Regolamento d'ateneo al "femminile sovraesteso", la Commissione pari opportunità: “E' stata una decisione coraggiosa e da sostenere”
La presidente Taufer: “La cultura della parità, e dei diritti alla parità, passa in primo luogo dalla lingua e dal suo uso”
TRENTO. “La presenza delle donne nelle istituzioni e nelle professioni, sempre più frequente anche ai vertici, ha bisogno di essere nominata”, ha affermato la presidente della Commissione provinciale pari opportunità tra donna e uomo, dottoressa Paola Maria Taufer, intervenendo nel dibattito che si è creato in seguito alla decisione dell'Università di Trento di declinare al femminile l'intero regolamento d'ateneo.
“In risposta alla coraggiosa decisione dell’università di Trento di declinare al femminile il regolamento di ateneo, si è scatenato un confronto spesso aggressivo sul tema della lingua di genere, sia a livello trentino, sia nazionale”, ha esordito, ricordando come la CPO si occupi di educazione linguistica da decenni, “ben consapevole dell’importanza determinante dell’uso adeguato della lingua nelle situazioni istituzionali, in primis, e comuni”.

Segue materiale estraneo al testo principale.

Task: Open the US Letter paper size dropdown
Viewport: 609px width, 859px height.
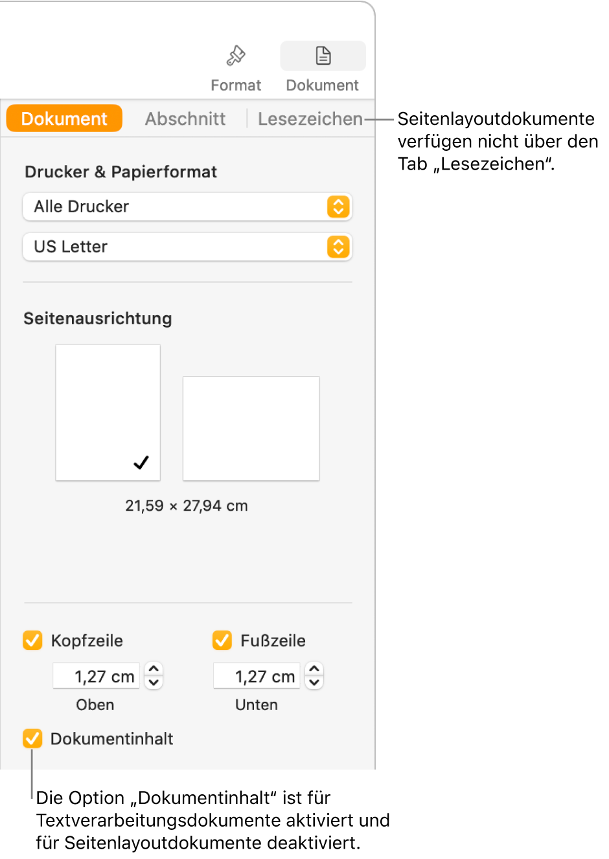Action: 187,247
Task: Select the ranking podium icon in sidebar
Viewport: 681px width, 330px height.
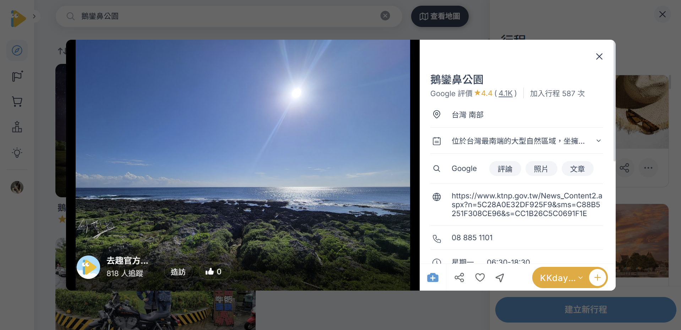Action: tap(17, 127)
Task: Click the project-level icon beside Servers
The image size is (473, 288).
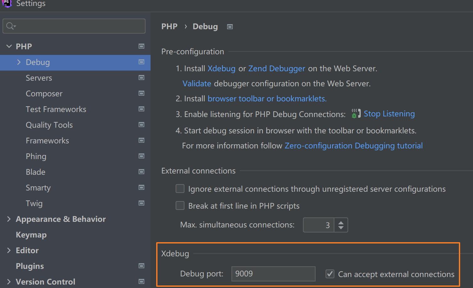Action: [x=141, y=78]
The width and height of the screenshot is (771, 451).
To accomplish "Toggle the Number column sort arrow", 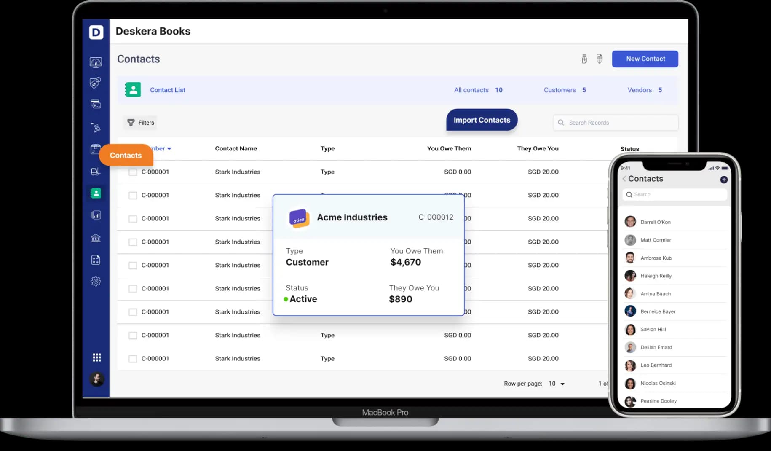I will 169,149.
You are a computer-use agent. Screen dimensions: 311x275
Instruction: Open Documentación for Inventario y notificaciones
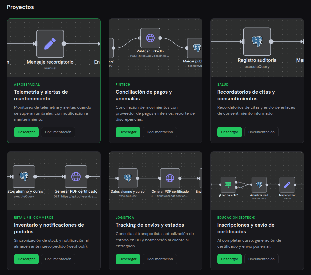point(58,259)
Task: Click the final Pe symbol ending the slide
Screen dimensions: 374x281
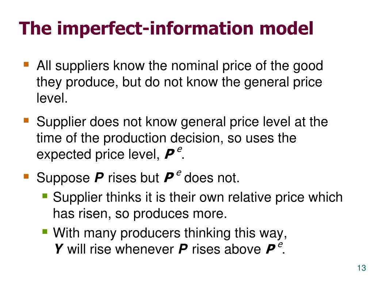Action: click(x=274, y=248)

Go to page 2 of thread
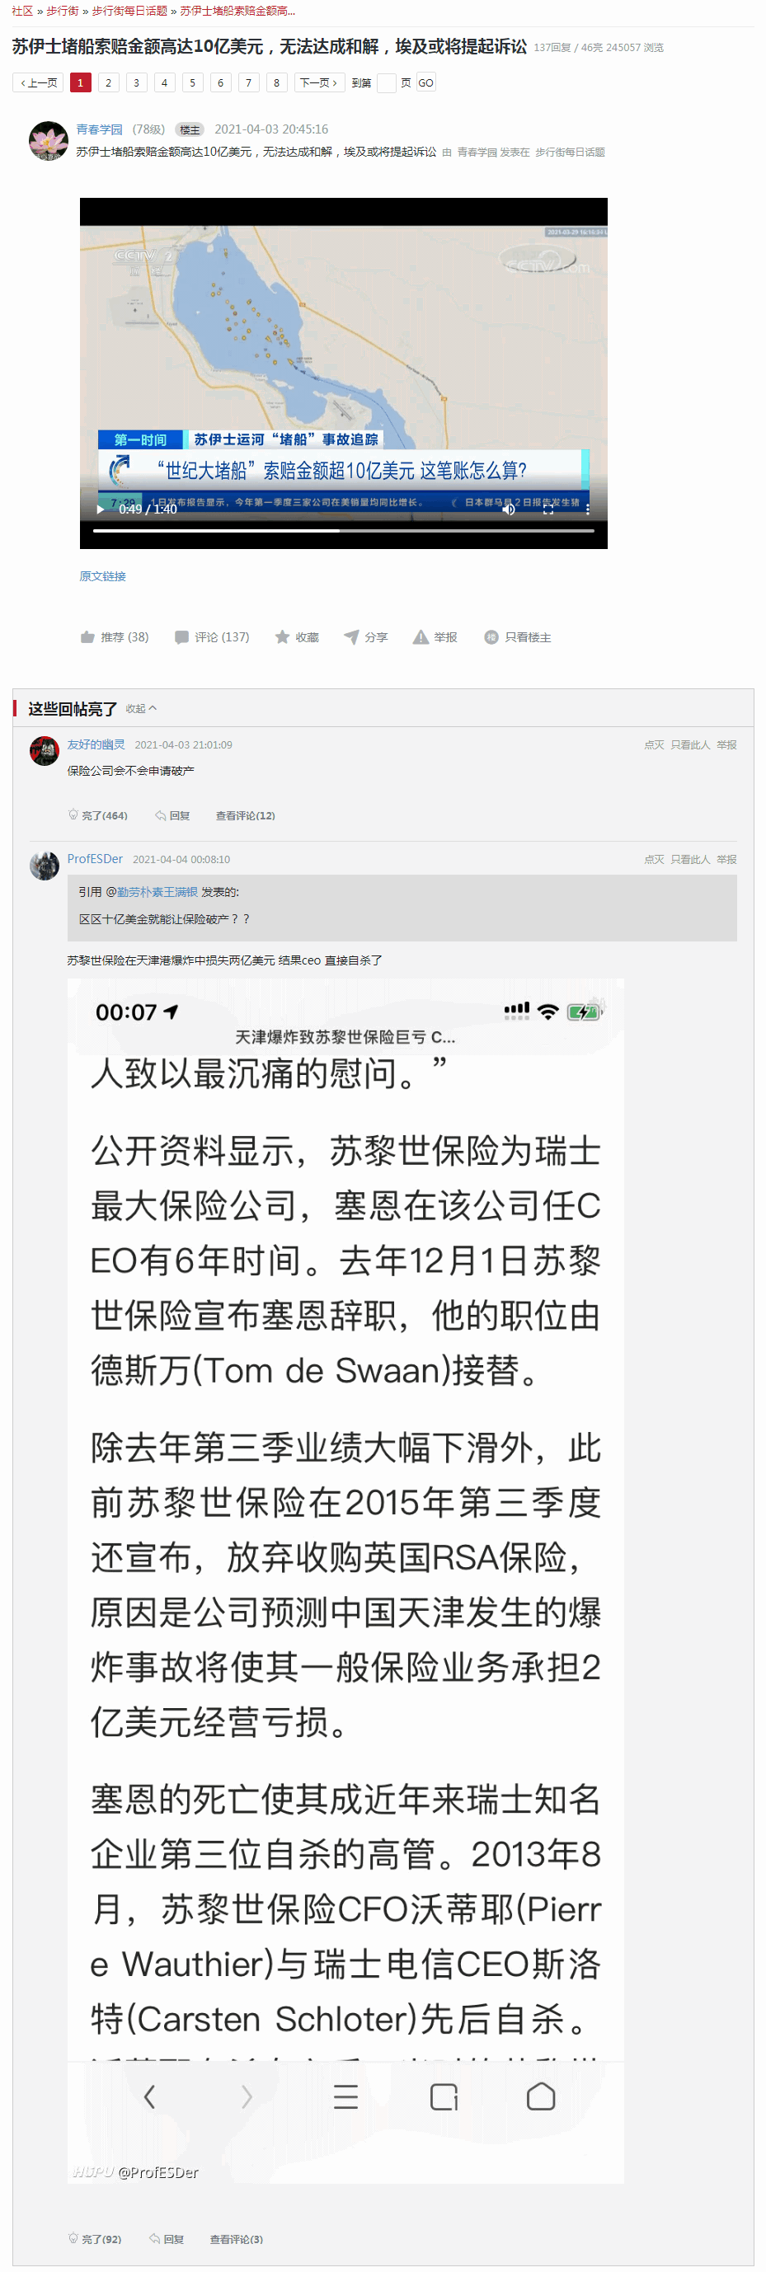click(109, 83)
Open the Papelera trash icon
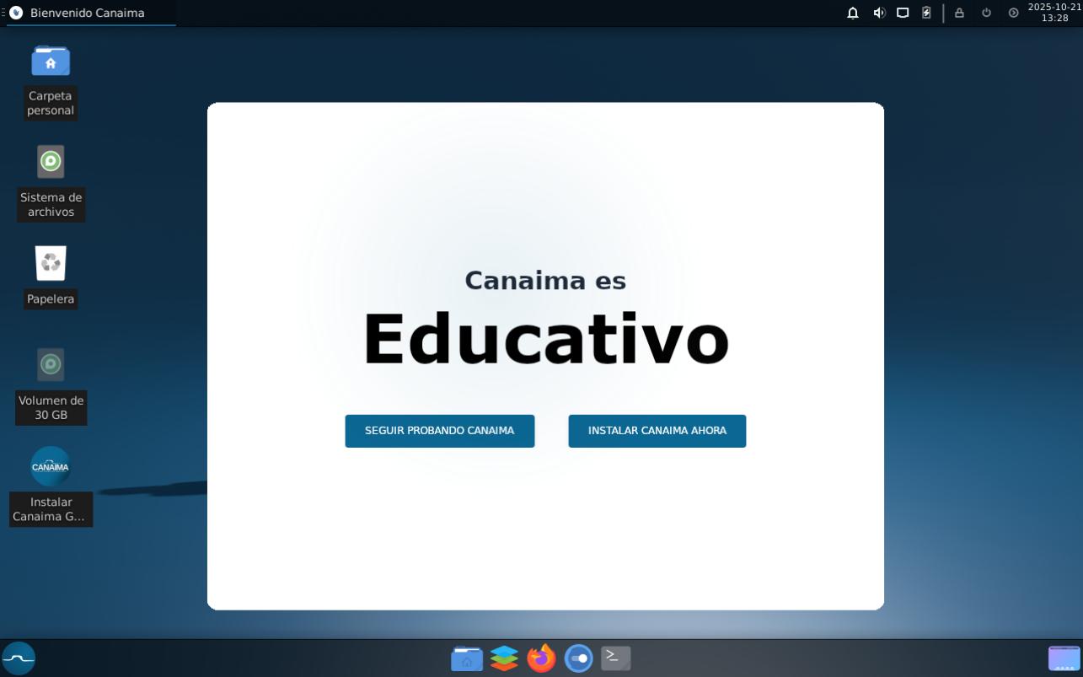Viewport: 1083px width, 677px height. [51, 264]
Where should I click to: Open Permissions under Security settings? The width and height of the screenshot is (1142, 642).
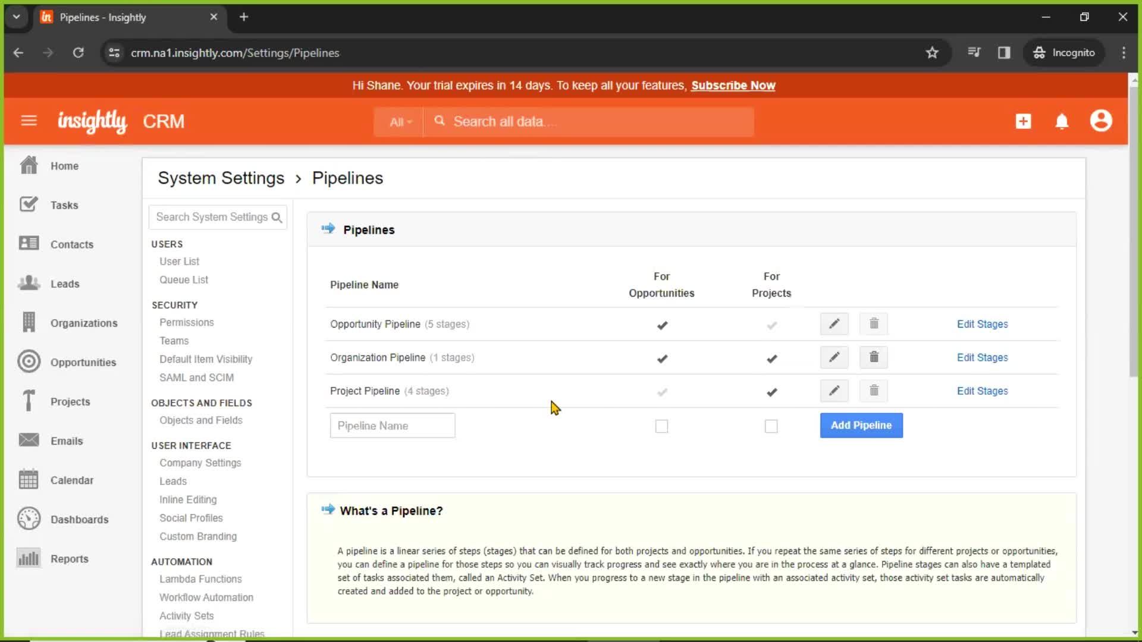pos(187,322)
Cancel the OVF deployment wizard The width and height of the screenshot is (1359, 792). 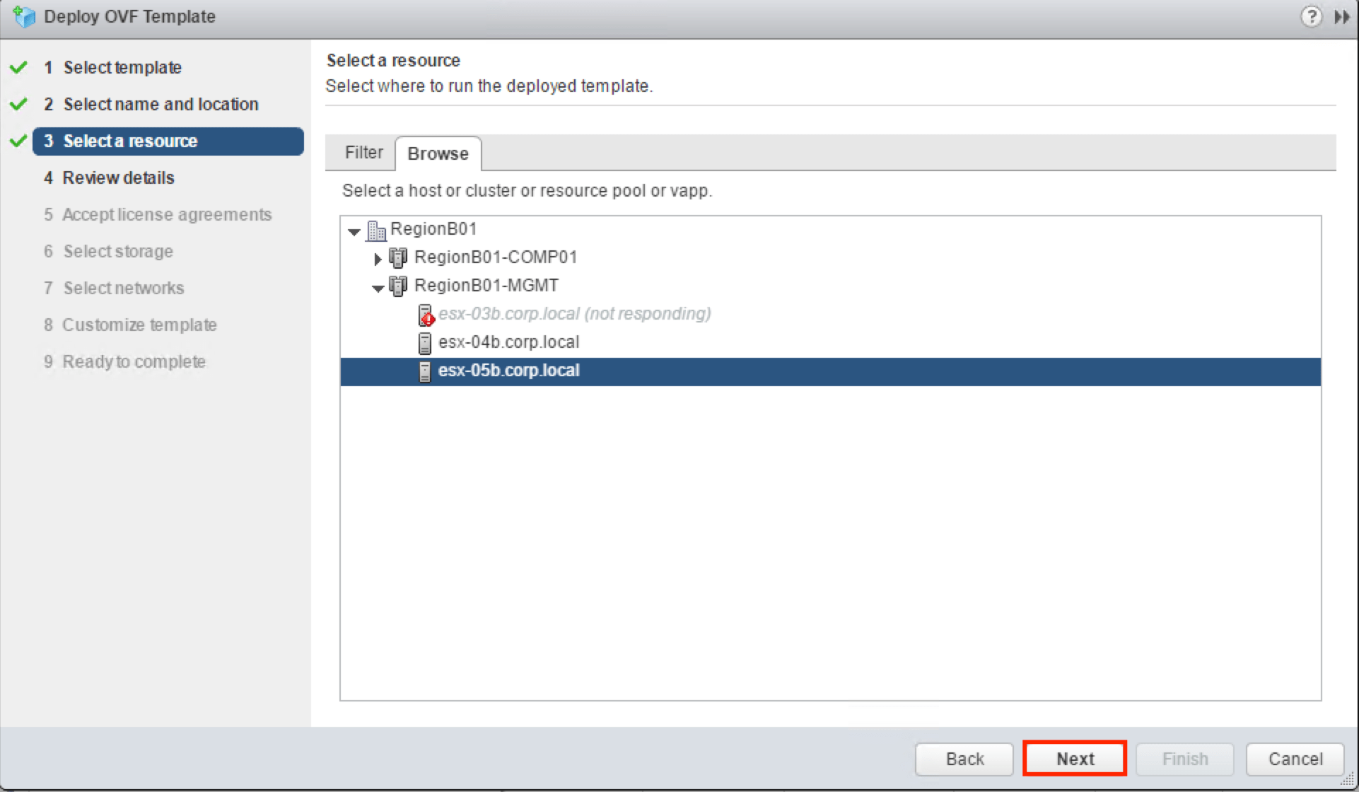click(1295, 759)
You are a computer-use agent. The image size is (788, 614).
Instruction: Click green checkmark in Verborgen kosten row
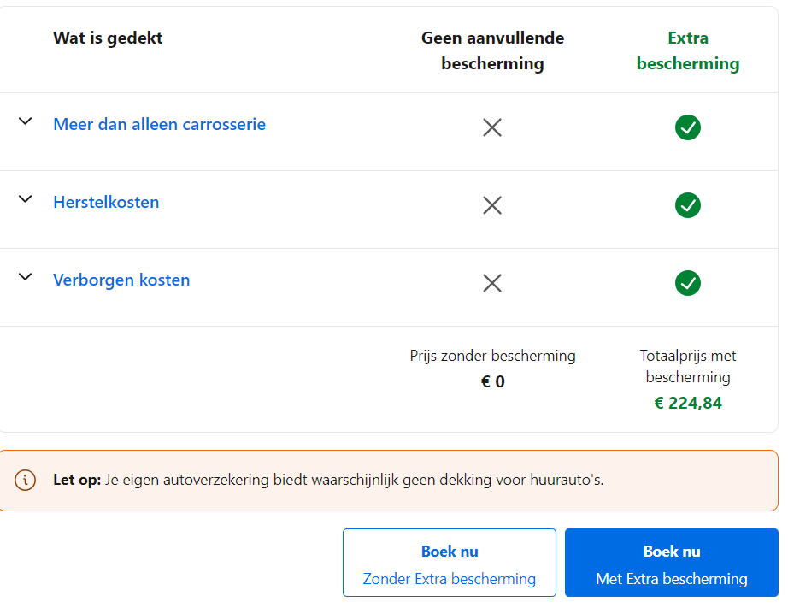688,283
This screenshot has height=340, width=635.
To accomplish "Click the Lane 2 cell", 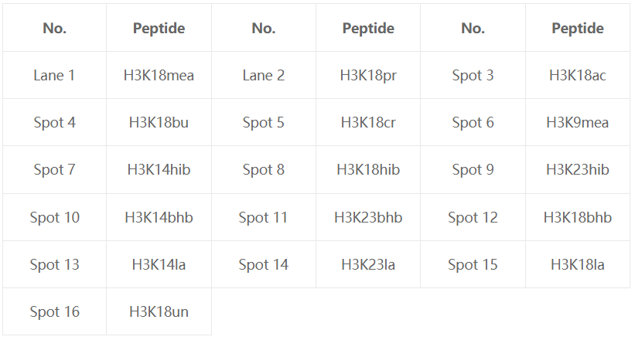I will (264, 75).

“La lingua fotografa la realtà e si trasforma – è una delle sue caratteristiche fondanti – e quindi si adegua alle esigenze della comunità linguistica. Le abitudini linguistiche si modificano attraverso l’uso ed ogni parlante lo fa quotidianamente. Dovrebbe far pensare che le levate di scudi arrivino solo quando si parla di uso del femminile. La presenza delle donne nelle istituzioni e nelle professioni, sempre più frequente anche ai vertici, ha bisogno di essere nominata. In tal modo l’uso diventa normalità, e la forma femminile non “suonerà più male”. Il “si è sempre fatto così” non regge, dal punto di vista della linguistica”.
“Non vale nemmeno la motivazione che il ruolo sia neutro; come tutte le parole, anche il ruolo, professionale o politico, viene declinato a seconda della persona che lo impersona”, ha aggiunto, ricordando come la lingua sia strumento di pensiero, fondamentale per strutturare la visione del mondo.
Per questo motivo, “una denominazione corretta, sotto il profilo grammaticale, è il punto di partenza per costruire una visione del mondo paritaria, in cui una donna venga nominata come assessora, sindaca, consigliera, comunicando in modo corretto la sua identità. La cultura della parità, e dei diritti alla parità, passa in primo luogo dalla lingua e dal suo uso”.